### AIM OF THE TASK
Output the records below again, precisely as they are written.

### DATA RECORDS
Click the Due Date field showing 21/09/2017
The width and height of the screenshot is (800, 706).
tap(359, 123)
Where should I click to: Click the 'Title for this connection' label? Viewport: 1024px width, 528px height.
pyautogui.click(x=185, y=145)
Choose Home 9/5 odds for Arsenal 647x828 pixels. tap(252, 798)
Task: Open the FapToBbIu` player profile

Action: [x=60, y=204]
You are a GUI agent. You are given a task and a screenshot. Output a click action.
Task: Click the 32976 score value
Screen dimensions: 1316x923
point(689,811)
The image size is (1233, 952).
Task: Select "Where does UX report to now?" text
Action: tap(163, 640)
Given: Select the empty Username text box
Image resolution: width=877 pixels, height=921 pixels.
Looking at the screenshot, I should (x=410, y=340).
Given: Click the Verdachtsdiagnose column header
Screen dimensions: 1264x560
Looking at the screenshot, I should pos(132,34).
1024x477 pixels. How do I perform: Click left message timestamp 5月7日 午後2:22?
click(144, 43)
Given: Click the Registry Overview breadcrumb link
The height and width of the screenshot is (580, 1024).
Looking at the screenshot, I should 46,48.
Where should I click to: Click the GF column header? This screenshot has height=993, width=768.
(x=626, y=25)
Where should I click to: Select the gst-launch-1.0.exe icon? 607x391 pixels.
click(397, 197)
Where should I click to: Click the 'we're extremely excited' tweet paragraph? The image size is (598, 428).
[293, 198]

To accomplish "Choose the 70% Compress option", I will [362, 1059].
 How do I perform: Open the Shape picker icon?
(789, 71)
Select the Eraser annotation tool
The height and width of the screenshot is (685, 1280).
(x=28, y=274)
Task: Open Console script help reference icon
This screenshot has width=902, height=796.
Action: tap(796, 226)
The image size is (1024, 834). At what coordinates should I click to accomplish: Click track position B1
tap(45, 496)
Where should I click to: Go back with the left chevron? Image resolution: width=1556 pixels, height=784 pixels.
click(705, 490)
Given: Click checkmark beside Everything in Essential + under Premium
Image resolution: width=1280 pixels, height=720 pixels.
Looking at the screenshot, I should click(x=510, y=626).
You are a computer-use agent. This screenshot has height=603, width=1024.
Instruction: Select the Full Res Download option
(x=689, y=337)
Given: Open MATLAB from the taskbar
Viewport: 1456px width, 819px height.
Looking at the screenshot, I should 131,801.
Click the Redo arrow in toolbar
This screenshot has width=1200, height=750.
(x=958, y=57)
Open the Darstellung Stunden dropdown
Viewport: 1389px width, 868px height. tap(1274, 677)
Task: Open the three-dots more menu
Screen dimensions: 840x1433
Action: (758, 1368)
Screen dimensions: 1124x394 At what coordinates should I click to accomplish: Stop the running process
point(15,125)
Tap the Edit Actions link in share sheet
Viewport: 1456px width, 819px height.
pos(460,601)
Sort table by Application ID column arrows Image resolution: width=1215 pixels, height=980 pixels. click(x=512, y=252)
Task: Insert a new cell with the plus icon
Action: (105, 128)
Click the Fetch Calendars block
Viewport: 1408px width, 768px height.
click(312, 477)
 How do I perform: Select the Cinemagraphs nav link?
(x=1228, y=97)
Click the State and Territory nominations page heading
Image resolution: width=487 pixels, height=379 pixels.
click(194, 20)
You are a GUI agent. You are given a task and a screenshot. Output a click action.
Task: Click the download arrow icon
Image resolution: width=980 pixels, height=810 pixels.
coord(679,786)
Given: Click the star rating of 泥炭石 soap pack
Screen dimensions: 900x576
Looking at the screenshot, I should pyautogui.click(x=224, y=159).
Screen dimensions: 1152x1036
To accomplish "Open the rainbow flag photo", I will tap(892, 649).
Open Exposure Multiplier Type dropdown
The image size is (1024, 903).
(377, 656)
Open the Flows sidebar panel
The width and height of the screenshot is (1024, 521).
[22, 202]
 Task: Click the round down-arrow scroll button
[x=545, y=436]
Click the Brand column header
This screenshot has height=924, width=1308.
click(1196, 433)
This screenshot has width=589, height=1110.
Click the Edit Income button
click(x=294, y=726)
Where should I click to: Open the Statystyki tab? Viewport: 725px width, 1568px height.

### EXERCISE OUTPUT
Click the Due Date field showing 21/09/2017
The width and height of the screenshot is (800, 706).
tap(359, 123)
Where should I click to: Click the 'Title for this connection' label? Viewport: 1024px width, 528px height.
pyautogui.click(x=185, y=145)
Choose Home 9/5 odds for Arsenal 647x828 pixels. tap(252, 798)
Task: Open the FapToBbIu` player profile

Action: [x=60, y=204]
You are a GUI agent. You are given a task and a screenshot. Output a click action.
Task: Click the 32976 score value
Screen dimensions: 1316x923
point(689,811)
The image size is (1233, 952).
Task: Select "Where does UX report to now?" text
Action: tap(163, 640)
Given: Select the empty Username text box
Image resolution: width=877 pixels, height=921 pixels.
Looking at the screenshot, I should (x=410, y=340).
Given: Click the Verdachtsdiagnose column header
Screen dimensions: 1264x560
Looking at the screenshot, I should pos(132,34).
1024x477 pixels. How do I perform: Click left message timestamp 5月7日 午後2:22?
click(144, 43)
Given: Click the Registry Overview breadcrumb link
The height and width of the screenshot is (580, 1024).
Looking at the screenshot, I should 46,48.
Where should I click to: Click the GF column header? This screenshot has height=993, width=768.
(x=626, y=25)
Where should I click to: Select the gst-launch-1.0.exe icon? 607x391 pixels.
click(397, 197)
Where should I click to: Click the 'we're extremely excited' tweet paragraph? The image size is (598, 428).
[293, 198]

To accomplish "Choose the 70% Compress option", I will [362, 1059].
 How do I perform: Open the Shape picker icon?
(789, 71)
Select the Eraser annotation tool
The height and width of the screenshot is (685, 1280).
(x=28, y=274)
Task: Open Console script help reference icon
This screenshot has width=902, height=796.
Action: tap(796, 226)
The image size is (1024, 834). At what coordinates should I click to accomplish: Click track position B1
tap(45, 496)
Where should I click to: Go back with the left chevron? Image resolution: width=1556 pixels, height=784 pixels.
click(705, 490)
Given: Click checkmark beside Everything in Essential + under Premium
Image resolution: width=1280 pixels, height=720 pixels.
Looking at the screenshot, I should click(x=510, y=626).
You are a computer-use agent. This screenshot has height=603, width=1024.
Instruction: Select the Full Res Download option
(x=689, y=337)
Given: Open MATLAB from the taskbar
Viewport: 1456px width, 819px height.
Looking at the screenshot, I should 131,801.
Click the Redo arrow in toolbar
This screenshot has width=1200, height=750.
(x=958, y=57)
Open the Darstellung Stunden dropdown
Viewport: 1389px width, 868px height. tap(1274, 677)
Task: Open the three-dots more menu
Screen dimensions: 840x1433
Action: (758, 1368)
Screen dimensions: 1124x394 At what coordinates should I click to accomplish: Stop the running process
point(15,125)
Tap the Edit Actions link in share sheet
Viewport: 1456px width, 819px height.
pos(460,601)
Sort table by Application ID column arrows Image resolution: width=1215 pixels, height=980 pixels. click(x=512, y=252)
Task: Insert a new cell with the plus icon
Action: (105, 128)
Click the Fetch Calendars block
Viewport: 1408px width, 768px height.
click(312, 477)
 How do I perform: Select the Cinemagraphs nav link?
(x=1228, y=97)
Click the State and Territory nominations page heading
Image resolution: width=487 pixels, height=379 pixels.
click(194, 20)
You are a GUI agent. You are given a task and a screenshot. Output a click action.
Task: Click the download arrow icon
Image resolution: width=980 pixels, height=810 pixels.
coord(679,786)
Given: Click the star rating of 泥炭石 soap pack
Screen dimensions: 900x576
Looking at the screenshot, I should pyautogui.click(x=224, y=159).
Screen dimensions: 1152x1036
To accomplish "Open the rainbow flag photo", I will tap(892, 649).
Open Exposure Multiplier Type dropdown
The image size is (1024, 903).
(377, 656)
Open the Flows sidebar panel
The width and height of the screenshot is (1024, 521).
[22, 202]
 Task: Click the round down-arrow scroll button
[x=545, y=436]
Click the Brand column header
This screenshot has height=924, width=1308.
click(1196, 433)
This screenshot has width=589, height=1110.
Click the Edit Income button
click(x=294, y=726)
Where should I click to: Open the Statystyki tab? Viewport: 725px width, 1568px height.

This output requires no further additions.